D. Hubungan Ulumul Qur’an dengan Tafsir  
            Al-Qur’an diturunkan dalam bahasa Arab. Karena itu ada anggapan bahwa setiap orang yang mengerti bahasa Arab mengerti isi Al-Qur’an. Lebih dari itu, ada orang yang merasa telah dapat memahami dan menafsirkan Al-Qur’an. Lebih dari itu, ada orang yang merasa telah dapat memahami dan menafsirkan Al-Qur’an dengan bantuan terjemahannya sekalipun ia tidak mengerti bahasa Arab. Anggapan seperti itu sebenarnya keliru. Sebab, banyak orang yang mengerti bahasa Arab, tetapi tidak mengerti isi Al-Qur’an. Karena itu, tidak mengherankan bila orang Arab sendiri banyak yang tidak mengerti kandungan Al-Qur’an. Bahkan di antara para sahabat dan tabiin ada yang salah memahami Al-Qur’an, karena tidak memiliki instrumen untuk memahaminya, yaitu ilmu-ilmu Al-Qur’an.
            Sebagaimana kita ketahui bahwa ulumul qur’an adalah ilmu yang mencakup pembahasan-pembahasan yang berhubungan dengan Al-Qur’an al-Karim, dari segi pengetahuan tentang sebab-sebab turunnya, pengumpulan Al-Qur’an dan urut-urutannya, pengetahuan tentang ayat Makkiyah dan Madaniah, dan hal-hal lain yang ada hubungannya dengan Al-Qur’an.
Sebelum membahas mengenai hubungan antara Ulumul Qur’an dengan tafsir, maka kita harus lebih dahulu mengemukakan hal-hal yang berhubungan dengan tafsir.
Kata tafsir, diambil dari kata tafsirah, yaitu : perkakas yang dipergunakan tabib untuk mengetahui penyakit orang sakit. Hal ini dapat dimaksudkan bahwa tafsir adalah alat yang digunakan untuk mengetahui kandungan yang tersimpan dalam Al-Qur’an.

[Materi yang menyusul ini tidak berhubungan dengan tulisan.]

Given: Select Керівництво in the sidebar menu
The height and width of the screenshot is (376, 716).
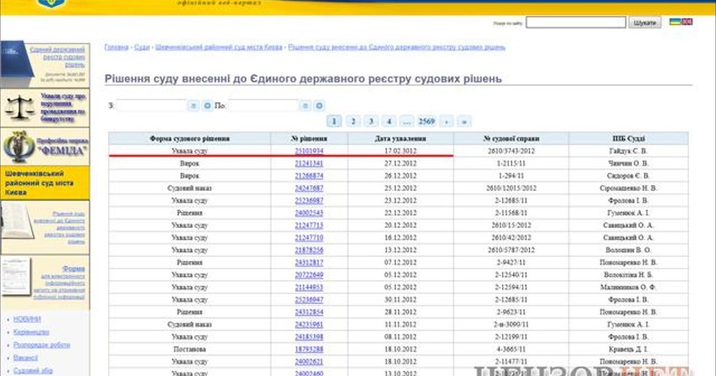Looking at the screenshot, I should [31, 332].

Menurut bahasa, tafsir berarti “menerangkan dan menyatakan”. Sedangkan menurut istilah, artinya adalah menerangkan ayat-ayat Al-Qur’an, baik menerangkan artinya, maksud yang terkandung di dalamnya atau pun mengenai kandungan isinya, baik dengan ketentuan yang jelas atau dengan isyarat.
As Zarkasyy dalam Al-Burhan berpendapat bahwa tafsir adalah menerangkan makna-makna Al-Qur’an dan mengeluarkan hukum-hukum dan hikmah-hikmahnya.
Sementara itu, Kata Al-Jurjany bahwa tafsir, pada asalnya ialah : “membuka dan melahirkan”. Pada istilah syara’ yaitu : menjelaskan makna ayat, urusannya, kisah dan sebab yang karenanya diturunkan ayat, dengan lafadh yang menunjuk kepadanya secara terang.
Untuk menjelaskan dan menafsirkan tentang ayat-ayat dalam Al-Qur’an, seseorang harus mempunyai pengetahuan yang mantap tentang ulumul Qur’an. Dengan demikian, maka antara Ulumul Qur’an dan tafsir mempunyai hubungan yang sangat erat sekali. Ulumul Qur’an amat menentukan bagi seseorang yang ingin menafsirkan ayat-ayat Al-Qur’an secara tepat dan dapat dipertanggung jawabkan. Bagi seorang mufassir, maka ulumul Qur’an secara mutlak merupakan yang harus lebih dahulu dikuasainya, sebelum ia mulai memberikan tafsir terhadap ayat-ayat Al-Qur’an.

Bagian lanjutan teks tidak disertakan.